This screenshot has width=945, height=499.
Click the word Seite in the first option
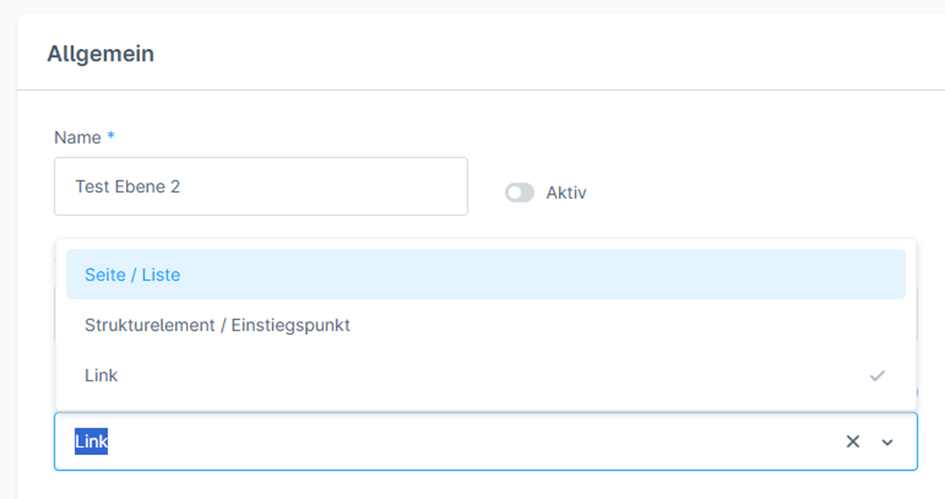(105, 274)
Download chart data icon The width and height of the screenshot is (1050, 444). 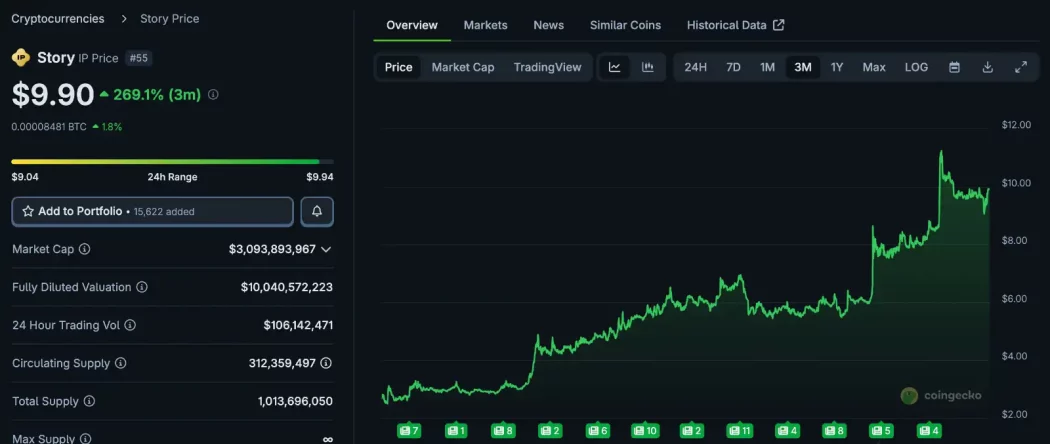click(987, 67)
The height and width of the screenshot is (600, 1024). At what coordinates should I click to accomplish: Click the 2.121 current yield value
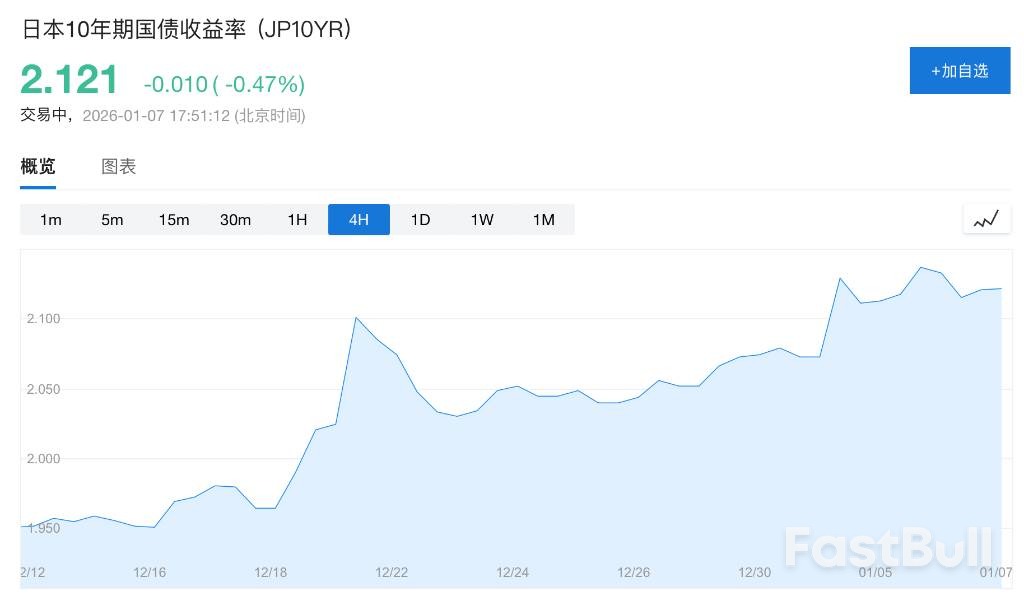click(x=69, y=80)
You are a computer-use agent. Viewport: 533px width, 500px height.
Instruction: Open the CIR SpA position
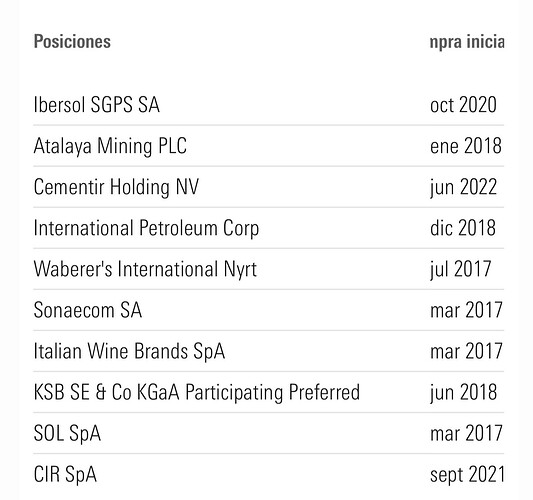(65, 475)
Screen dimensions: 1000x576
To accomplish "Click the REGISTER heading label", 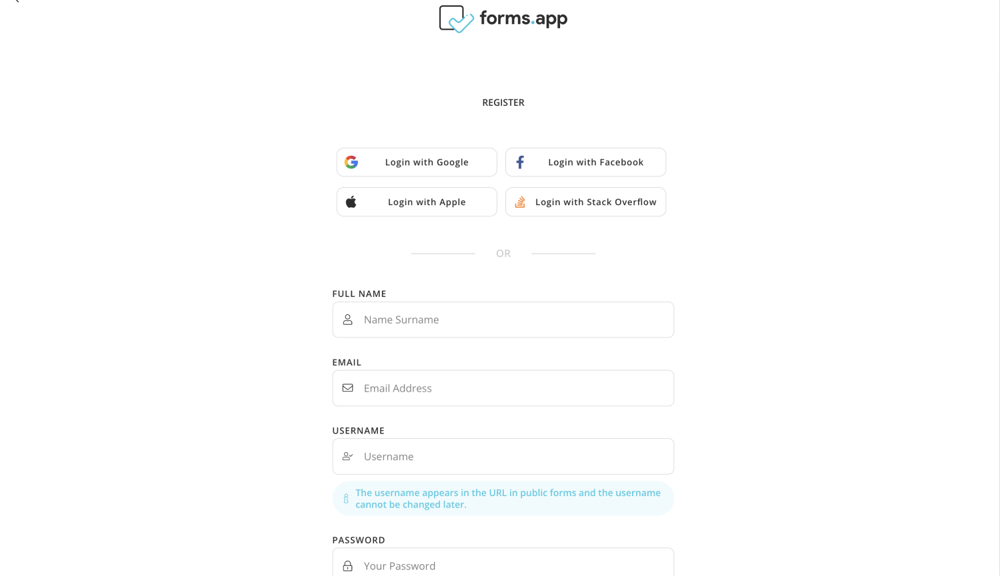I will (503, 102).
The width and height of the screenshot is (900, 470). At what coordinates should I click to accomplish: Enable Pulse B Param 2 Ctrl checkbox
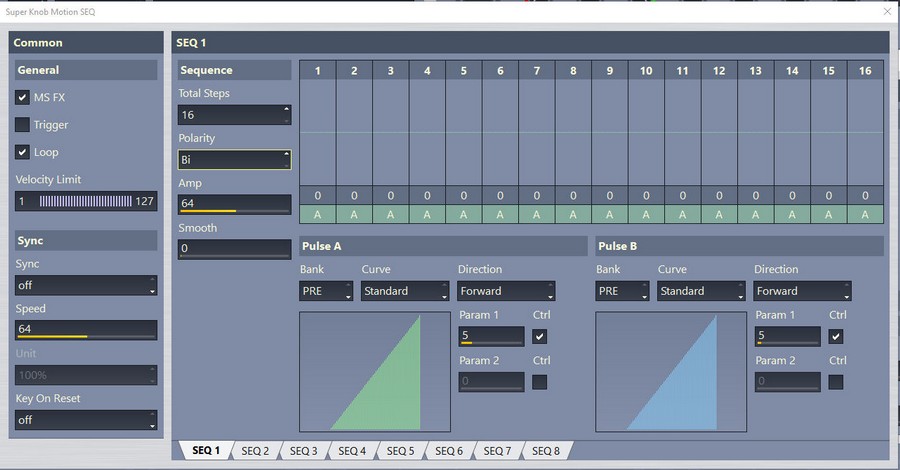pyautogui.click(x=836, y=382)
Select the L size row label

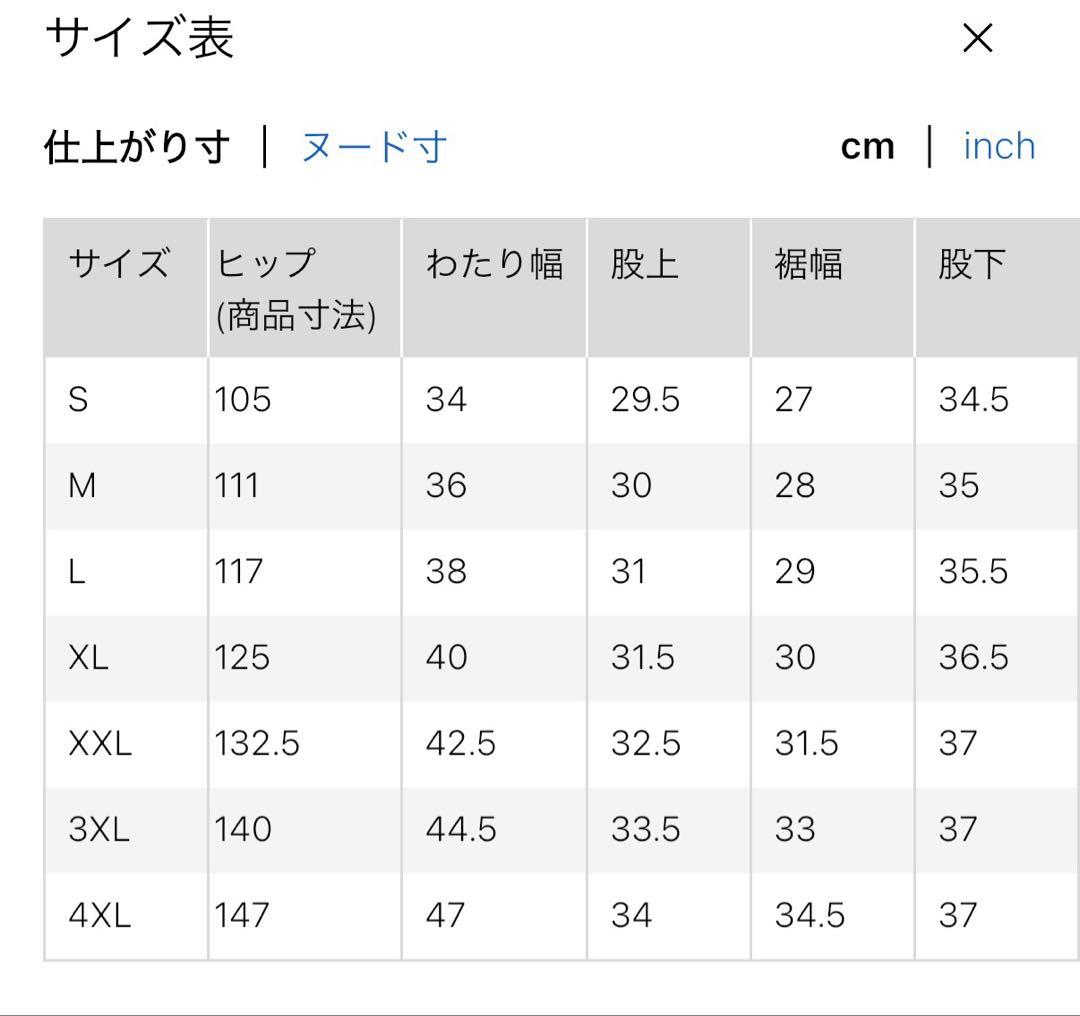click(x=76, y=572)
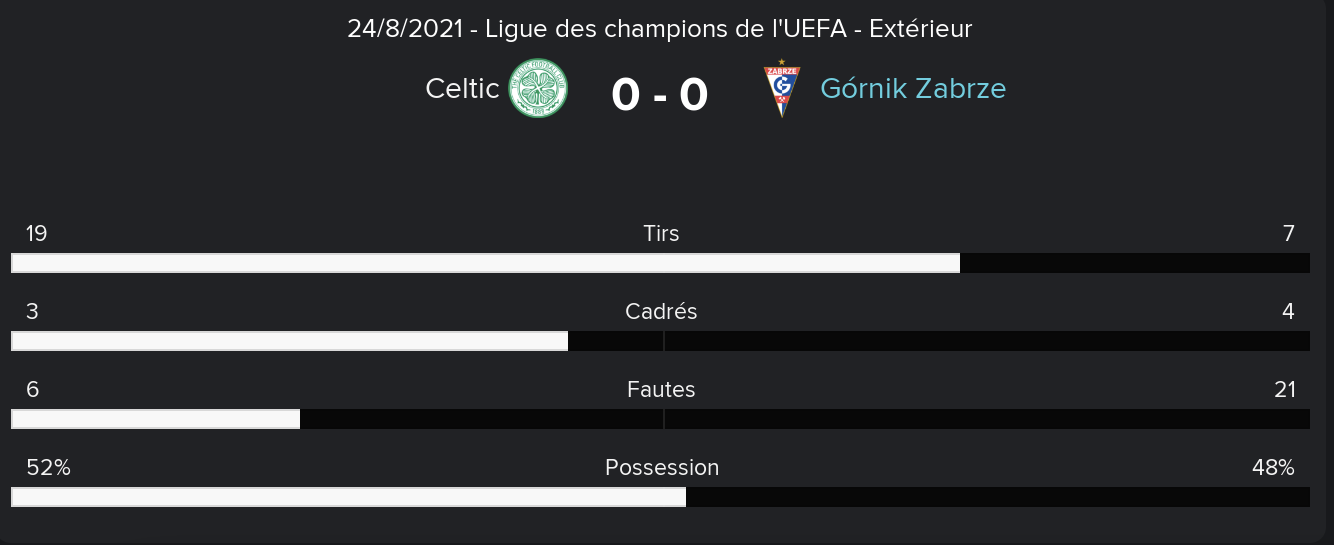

■ **ASSIGNMENT**
Output exactly, and only, the lines running from the line containing "The width and height of the screenshot is (900, 470)." to the last line of the entries above, omitting the pictures.

■ **TASK RESPONSE**
The width and height of the screenshot is (900, 470). At what coordinates should I click to accomplish: Enable Pulse B Param 2 Ctrl checkbox
pyautogui.click(x=836, y=382)
Select the L size row label

click(x=76, y=572)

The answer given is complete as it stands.